MATERIAL FOR THIS EXERCISE |
** start **
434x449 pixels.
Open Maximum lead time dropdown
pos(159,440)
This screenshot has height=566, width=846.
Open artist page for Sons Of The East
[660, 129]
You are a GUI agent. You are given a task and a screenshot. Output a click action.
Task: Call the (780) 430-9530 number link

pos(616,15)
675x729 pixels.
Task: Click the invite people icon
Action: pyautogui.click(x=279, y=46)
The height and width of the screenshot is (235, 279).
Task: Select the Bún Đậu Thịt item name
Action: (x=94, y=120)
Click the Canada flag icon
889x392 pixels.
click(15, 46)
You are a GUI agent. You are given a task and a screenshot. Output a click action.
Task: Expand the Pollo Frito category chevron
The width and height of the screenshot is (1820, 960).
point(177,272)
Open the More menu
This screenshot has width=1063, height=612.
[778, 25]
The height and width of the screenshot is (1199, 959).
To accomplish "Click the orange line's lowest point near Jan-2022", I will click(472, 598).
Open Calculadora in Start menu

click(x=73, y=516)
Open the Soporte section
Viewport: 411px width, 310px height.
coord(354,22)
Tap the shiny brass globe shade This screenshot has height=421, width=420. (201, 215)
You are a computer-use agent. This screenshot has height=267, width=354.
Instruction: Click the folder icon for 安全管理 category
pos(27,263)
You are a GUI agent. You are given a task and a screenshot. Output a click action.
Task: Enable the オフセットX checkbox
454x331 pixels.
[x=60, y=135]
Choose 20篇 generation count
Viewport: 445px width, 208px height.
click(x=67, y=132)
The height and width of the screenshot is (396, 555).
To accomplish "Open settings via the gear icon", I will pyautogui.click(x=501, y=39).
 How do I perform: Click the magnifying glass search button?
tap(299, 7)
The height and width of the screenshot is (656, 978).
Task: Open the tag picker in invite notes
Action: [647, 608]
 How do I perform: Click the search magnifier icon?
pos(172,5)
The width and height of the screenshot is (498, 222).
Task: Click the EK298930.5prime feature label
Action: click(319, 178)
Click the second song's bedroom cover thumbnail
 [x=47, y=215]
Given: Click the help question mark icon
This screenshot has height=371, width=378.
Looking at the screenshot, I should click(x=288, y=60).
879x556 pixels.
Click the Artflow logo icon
** end **
TASK OBJECTIVE | Reproduce every line of the listing above without any changes.

ANSWER IN FULL |
434x449 pixels.
Open Maximum lead time dropdown
pos(159,440)
This screenshot has height=566, width=846.
Open artist page for Sons Of The East
[660, 129]
You are a GUI agent. You are given a task and a screenshot. Output a click action.
Task: Call the (780) 430-9530 number link

pos(616,15)
675x729 pixels.
Task: Click the invite people icon
Action: pyautogui.click(x=279, y=46)
The height and width of the screenshot is (235, 279).
Task: Select the Bún Đậu Thịt item name
Action: (x=94, y=120)
Click the Canada flag icon
889x392 pixels.
click(15, 46)
You are a GUI agent. You are given a task and a screenshot. Output a click action.
Task: Expand the Pollo Frito category chevron
The width and height of the screenshot is (1820, 960).
point(177,272)
Open the More menu
This screenshot has width=1063, height=612.
[778, 25]
The height and width of the screenshot is (1199, 959).
To accomplish "Click the orange line's lowest point near Jan-2022", I will click(472, 598).
Open Calculadora in Start menu

click(x=73, y=516)
Open the Soporte section
Viewport: 411px width, 310px height.
coord(354,22)
Tap the shiny brass globe shade This screenshot has height=421, width=420. (201, 215)
You are a computer-use agent. This screenshot has height=267, width=354.
Instruction: Click the folder icon for 安全管理 category
pos(27,263)
You are a GUI agent. You are given a task and a screenshot. Output a click action.
Task: Enable the オフセットX checkbox
454x331 pixels.
[x=60, y=135]
Choose 20篇 generation count
Viewport: 445px width, 208px height.
click(x=67, y=132)
The height and width of the screenshot is (396, 555).
To accomplish "Open settings via the gear icon", I will pyautogui.click(x=501, y=39).
 How do I perform: Click the magnifying glass search button?
tap(299, 7)
The height and width of the screenshot is (656, 978).
Task: Open the tag picker in invite notes
Action: [647, 608]
 How do I perform: Click the search magnifier icon?
pos(172,5)
The width and height of the screenshot is (498, 222).
Task: Click the EK298930.5prime feature label
Action: click(319, 178)
Click the second song's bedroom cover thumbnail
 [x=47, y=215]
Given: Click the help question mark icon
This screenshot has height=371, width=378.
Looking at the screenshot, I should click(x=288, y=60).
879x556 pixels.
Click the Artflow logo icon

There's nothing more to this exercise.